Silcox is pleased with the original book, but, as with any work, there are things he wanted to amend.
“It was a different time for printing. Getting the reproductions right was difficult, much more difficult than it is now. In fact, there is too much red in the original. Hart Massey said to me after he got a copy of the book, ‘I’m just curious why is it that my Tom Thomson looks better in your book than it does on my wall.” It was because of the red.
Forty years ago, Thomson’s art had not been assessed as much. Frankly much of the interest in him was focussed on his tragic death, which Silcox believes was by misadventure, not murder.
So Silcox and Town set out to correct that imbalance and they accomplished a lot. Still there was more to do.
Many of his paintings were not known. “They were all over the place,” Silcox said.
In the past decade, more have surfaced from private hands in places such as Seattle, New York and Pittsburgh. Most of these were the small panels that Thomson painted in the outdoors.
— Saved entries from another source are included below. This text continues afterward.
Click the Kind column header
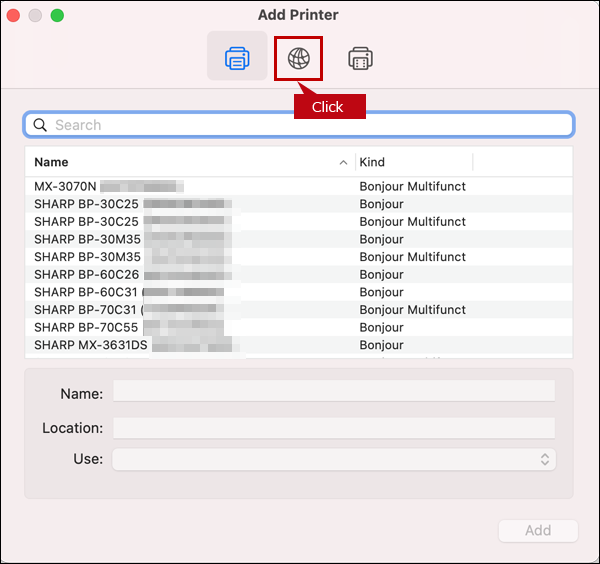The height and width of the screenshot is (564, 600). (x=414, y=162)
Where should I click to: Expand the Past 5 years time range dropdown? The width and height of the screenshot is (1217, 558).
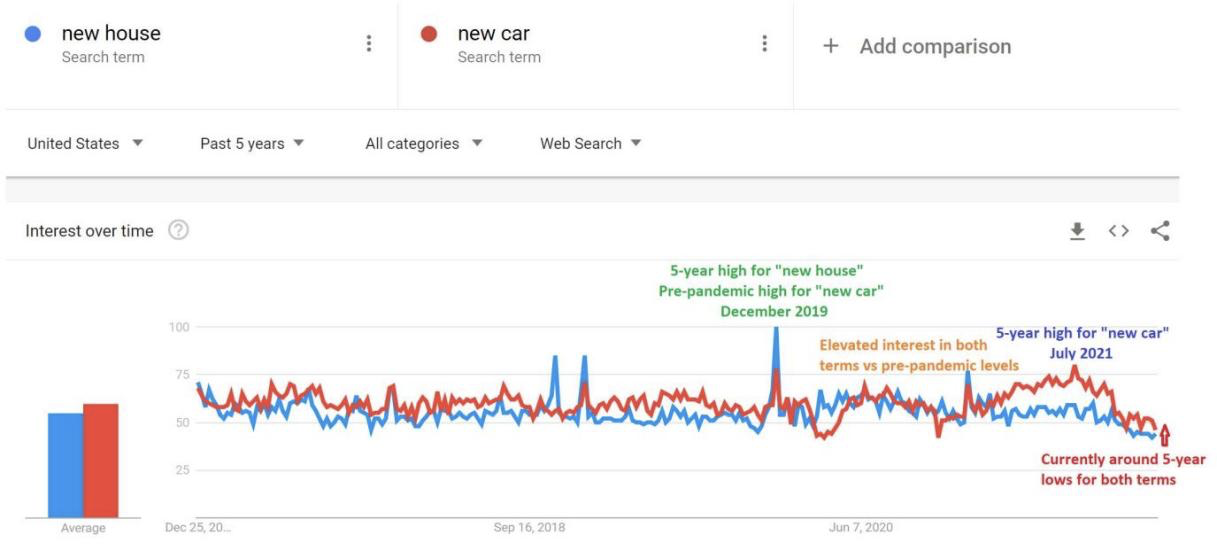[252, 144]
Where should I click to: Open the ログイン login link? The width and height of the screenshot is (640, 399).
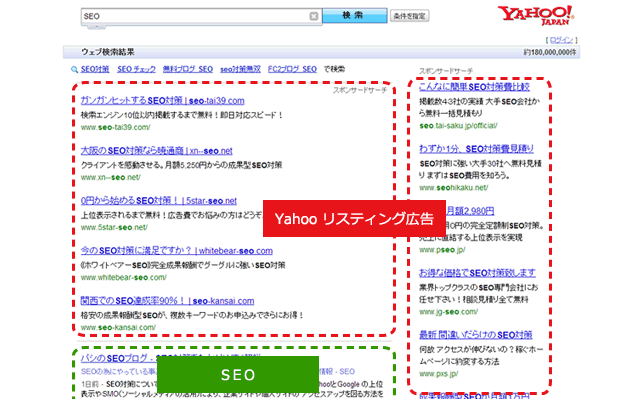click(x=562, y=40)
In the interim, Town has passed away.
“Thomson painted well over 400 of the small panels,” Silcox said. “When I was working for Sothebys, I came to think of the small panels as, not only his most important works, but also as really variations on a theme, which is a big theme for him.
“He was looking at the country and the seasons and thinking of things in a way that nobody seems to have ever considered before.”
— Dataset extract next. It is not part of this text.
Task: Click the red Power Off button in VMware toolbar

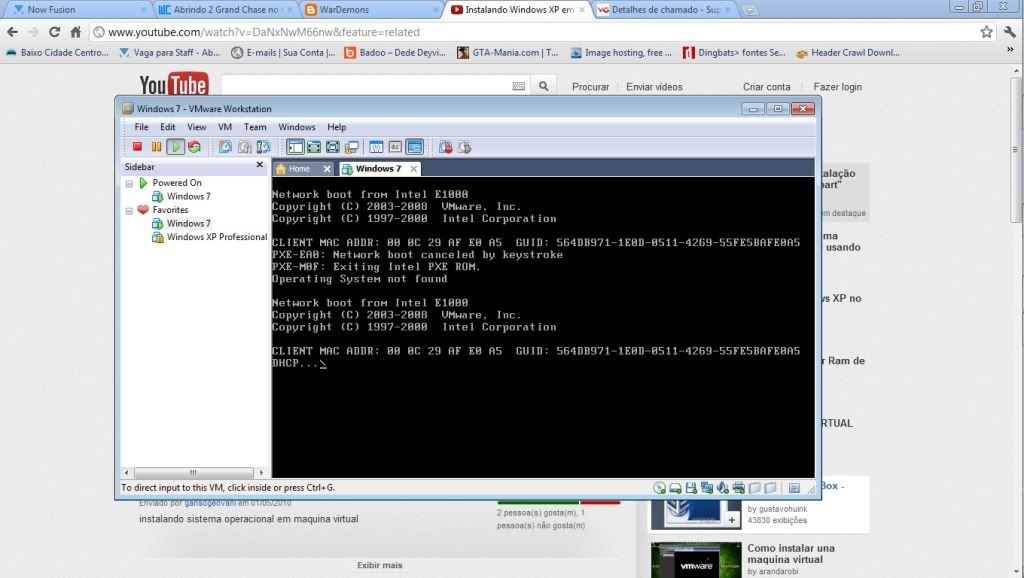Action: point(138,147)
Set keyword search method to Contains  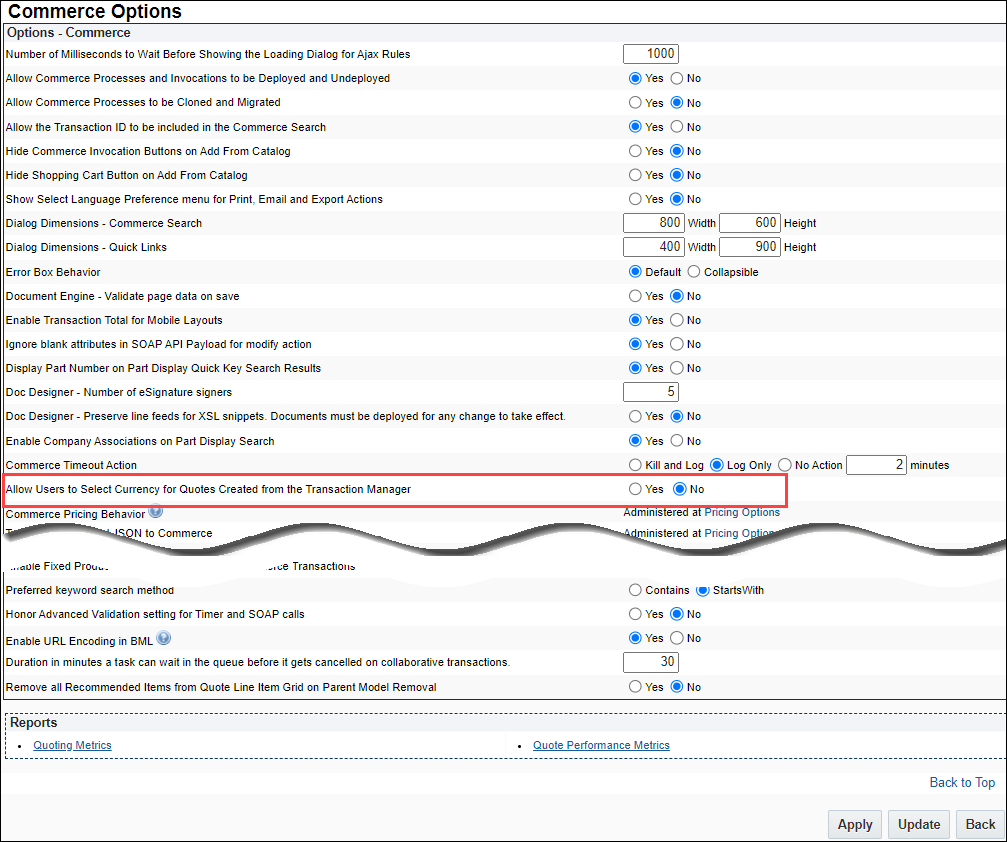pos(635,590)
Silcox believes that virtually all of the small panels have now been found. Many are in the National Gallery of Canada and many others are in the Art Gallery of Ontario.
There were four editions of the first book but it was out of print when Silcox was connected with HarperCollins and after a lunch and a handshake Silcox got to work on the updated edition.
“A handshake in the publishing business can be like a handshake with Mafia,” he said tongue firmly in cheek. But still, he got done to business. “I dug into it and tracked down nearly 80 Thomson paintings that had not been published before, certainly not in colour.
“And I started thinking about aspects of Thomson’s character and work which we hadn’t really focussed on,” including an exhibition of Thomson’s work at what was then known as the Art Gallery of Toronto in 1920.
“It was a highly emotional event. Basically a week later, Lawren Harris invited six friends to his house which was located just south of Victoria College in Toronto.”
That meeting led to the Group of Seven.
Influenced by a famous exhibition of Scandinavian art in Buffalo, New York in 1913, the members of the Group thought Canadian artists should be doing for Canada what the Scandinavians were doing for their countries.
“Every one drank the Kool-Aid. The country was not quite 53 years old in 1920. They felt it needed symbols and they thought they would find it in ‘The North’ which was somewhere near Lake Simcoe then and included Georgian Bay and Algonquin Park.”
The further north they went, the closer the Group got to heart of Canada, Silcox said. Along the way they ignored Edvard Munch, the one radical in the 1913 show. A month after the Scandianavian show closed, the famous Armory Show in New York, which launched modern art in North American, opened. Another Canadian, David Milne, had five paintings on view there, but the Group ignored it.
“They were trying to keep anything from coming into Canada that might provide an outside influence,” Silcox believes.
When the First World War began in 1914, the momentum created by the Buffalo exhibition was suspended.
“The consequences were pretty immediate. Jackson, (Frederick) Varley and Harris enlisted. J.E.H MacDonald was busy designing war bond posters and Arthur Lismer went to Halifax to run the school of art. What that meant was that everyone stopped painting.”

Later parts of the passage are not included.